There is something comforting about the training schedules that many runners follow to prepare for a race. While some might be physically exhausting, they demand nothing of you other than running, a physical behavior. I know that I have to run hill repeats tonight. There is nothing that says that I have to enjoy it.
Looking at me externally, one might get a sense that I take my religion seriously. I generally make an effort to follow the laws, at least the physical ones. The emotional ones are another matter. Take the holiday of Purim. I gave food to friends and gave as much money as I could to the poor. The obligation to be happy? That was another matter.
I tried. I really did. I even tried dressing up in costume for a while, something I have rarely done, at least consciously.

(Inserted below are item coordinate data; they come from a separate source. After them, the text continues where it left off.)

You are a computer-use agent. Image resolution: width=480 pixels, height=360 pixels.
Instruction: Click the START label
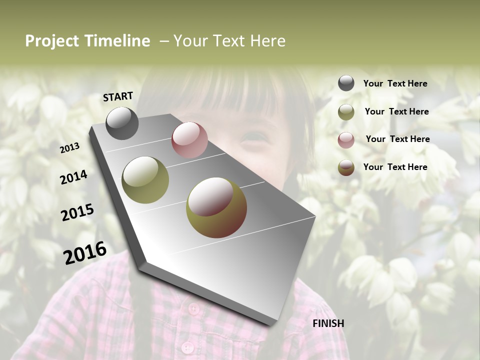tap(118, 96)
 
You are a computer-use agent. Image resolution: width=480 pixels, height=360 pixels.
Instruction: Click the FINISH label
tap(328, 323)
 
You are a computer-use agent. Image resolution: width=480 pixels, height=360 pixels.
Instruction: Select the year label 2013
tap(70, 148)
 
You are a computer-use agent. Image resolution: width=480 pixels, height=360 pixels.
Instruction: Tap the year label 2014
tap(74, 177)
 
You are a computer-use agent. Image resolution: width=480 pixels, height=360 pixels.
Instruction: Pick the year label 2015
tap(78, 212)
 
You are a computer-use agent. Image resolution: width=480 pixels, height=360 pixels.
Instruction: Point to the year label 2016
tap(85, 252)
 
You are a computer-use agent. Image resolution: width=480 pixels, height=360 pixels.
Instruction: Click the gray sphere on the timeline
tap(122, 123)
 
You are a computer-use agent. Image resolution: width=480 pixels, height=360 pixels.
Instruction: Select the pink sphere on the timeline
tap(190, 140)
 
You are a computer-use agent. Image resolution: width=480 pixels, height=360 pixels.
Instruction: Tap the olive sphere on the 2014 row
tap(145, 180)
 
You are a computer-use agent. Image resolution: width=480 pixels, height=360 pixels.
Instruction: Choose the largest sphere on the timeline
tap(216, 208)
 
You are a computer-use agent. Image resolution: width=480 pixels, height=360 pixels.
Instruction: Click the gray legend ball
tap(346, 84)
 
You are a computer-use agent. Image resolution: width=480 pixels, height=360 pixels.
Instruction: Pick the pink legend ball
tap(346, 140)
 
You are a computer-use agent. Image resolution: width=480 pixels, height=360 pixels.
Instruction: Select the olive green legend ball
tap(346, 112)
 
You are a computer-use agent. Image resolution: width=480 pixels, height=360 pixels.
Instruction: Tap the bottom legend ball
tap(346, 168)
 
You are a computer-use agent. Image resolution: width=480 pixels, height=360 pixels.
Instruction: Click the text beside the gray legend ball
tap(395, 84)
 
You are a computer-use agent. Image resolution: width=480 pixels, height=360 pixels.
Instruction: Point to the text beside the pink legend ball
tap(398, 139)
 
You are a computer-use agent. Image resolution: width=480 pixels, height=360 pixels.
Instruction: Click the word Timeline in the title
tap(118, 41)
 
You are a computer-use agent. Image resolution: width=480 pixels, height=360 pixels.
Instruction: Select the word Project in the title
tap(52, 41)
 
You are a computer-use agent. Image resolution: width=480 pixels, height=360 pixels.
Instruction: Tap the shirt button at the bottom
tap(187, 347)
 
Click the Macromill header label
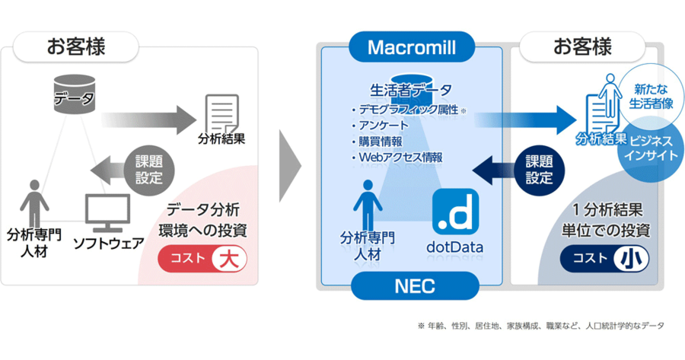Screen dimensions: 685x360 (x=412, y=46)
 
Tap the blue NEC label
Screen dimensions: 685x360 (x=415, y=285)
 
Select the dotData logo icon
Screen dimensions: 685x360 (x=455, y=212)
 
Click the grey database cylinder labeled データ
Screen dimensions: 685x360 (x=75, y=94)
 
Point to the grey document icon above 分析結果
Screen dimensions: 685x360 (x=222, y=113)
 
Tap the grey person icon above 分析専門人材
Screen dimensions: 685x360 (x=34, y=203)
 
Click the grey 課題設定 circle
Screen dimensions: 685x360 (x=149, y=170)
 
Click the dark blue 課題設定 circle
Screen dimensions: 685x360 (x=539, y=170)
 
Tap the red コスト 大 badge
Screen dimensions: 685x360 (x=202, y=259)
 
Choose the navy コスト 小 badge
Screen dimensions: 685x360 (x=604, y=259)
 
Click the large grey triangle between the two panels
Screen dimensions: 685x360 (x=290, y=166)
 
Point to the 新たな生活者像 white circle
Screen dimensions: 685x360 (x=651, y=97)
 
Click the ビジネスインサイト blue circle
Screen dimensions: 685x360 (x=651, y=148)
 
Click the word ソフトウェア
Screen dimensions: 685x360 (x=109, y=244)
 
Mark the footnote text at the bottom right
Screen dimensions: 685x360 (x=541, y=326)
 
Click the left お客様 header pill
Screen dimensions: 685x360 (x=76, y=46)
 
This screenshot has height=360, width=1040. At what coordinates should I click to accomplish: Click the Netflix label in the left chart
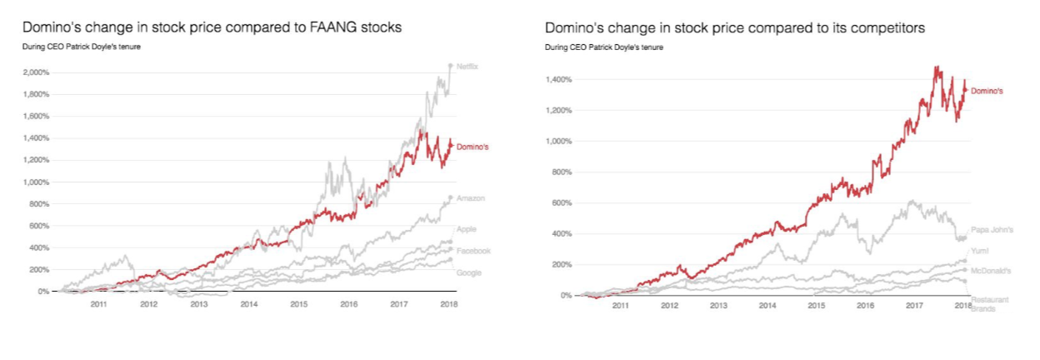(x=468, y=66)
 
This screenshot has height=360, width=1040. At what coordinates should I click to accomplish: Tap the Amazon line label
(x=471, y=198)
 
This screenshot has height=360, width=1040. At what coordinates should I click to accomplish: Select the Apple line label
(x=466, y=229)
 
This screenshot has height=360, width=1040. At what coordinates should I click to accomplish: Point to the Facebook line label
(x=473, y=251)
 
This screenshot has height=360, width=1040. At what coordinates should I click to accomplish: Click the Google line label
(x=469, y=272)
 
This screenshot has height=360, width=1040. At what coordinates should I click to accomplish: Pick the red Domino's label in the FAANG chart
(x=472, y=147)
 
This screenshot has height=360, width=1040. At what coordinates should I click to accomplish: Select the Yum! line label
(x=980, y=251)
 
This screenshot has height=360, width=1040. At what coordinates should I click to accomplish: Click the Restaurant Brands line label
(x=988, y=301)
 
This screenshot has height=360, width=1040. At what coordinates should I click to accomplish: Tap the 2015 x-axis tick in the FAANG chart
(x=299, y=305)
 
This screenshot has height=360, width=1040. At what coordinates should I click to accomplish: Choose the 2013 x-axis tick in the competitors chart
(x=718, y=307)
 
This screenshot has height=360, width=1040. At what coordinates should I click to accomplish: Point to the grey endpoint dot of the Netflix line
(x=451, y=65)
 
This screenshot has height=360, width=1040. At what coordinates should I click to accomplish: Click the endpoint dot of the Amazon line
(x=451, y=198)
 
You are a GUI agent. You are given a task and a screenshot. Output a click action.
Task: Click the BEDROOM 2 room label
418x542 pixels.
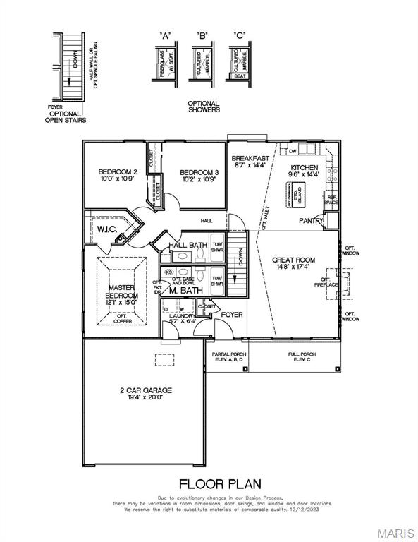pos(117,172)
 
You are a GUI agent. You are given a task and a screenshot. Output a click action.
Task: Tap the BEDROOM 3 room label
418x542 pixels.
pos(198,172)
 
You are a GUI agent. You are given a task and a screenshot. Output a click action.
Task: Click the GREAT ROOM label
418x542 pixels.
pos(294,260)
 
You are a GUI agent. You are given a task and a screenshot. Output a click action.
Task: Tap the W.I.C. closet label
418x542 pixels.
pos(107,229)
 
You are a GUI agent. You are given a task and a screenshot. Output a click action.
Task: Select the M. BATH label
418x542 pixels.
pos(186,290)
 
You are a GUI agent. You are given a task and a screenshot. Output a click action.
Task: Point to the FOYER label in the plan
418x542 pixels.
pos(233,315)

It didn’t feel real. Feeling self conscious, I went back to my regular clothes, still trying to be happy, or at the very least feel happy. I tried intellectualizing it, thinking about the good that G-d has done, both generally as well as to me personally. That led me to once again realize that the distance from head to heart is mush further than any race I have run.
Towards the end of the day we joined up with another family for the festive meal. There, at least for a while, I found a measure of happiness. The husband, who is both a scholar and one of the most kindhearted and genuine people I know, showed without trying, what real happiness is about. I’d love to tell you just how, but it’s not something I can put into words. His father, the kind of man who I wonder whether our generation can ever produce, regaled us with stories from a bygone era. The discussions around the table alternated between deep and meaningful, and light yet joyous. I even felt a sense of connection in being with our oldest son, something that has not been easy recently.
I’d love to say that I learned something that day that has changed things for me. At the very least, how the past two days have been more joyous than usual. I can’t. Nonetheless, I am not giving up. I felt something real the other day, something I want to make part of my life.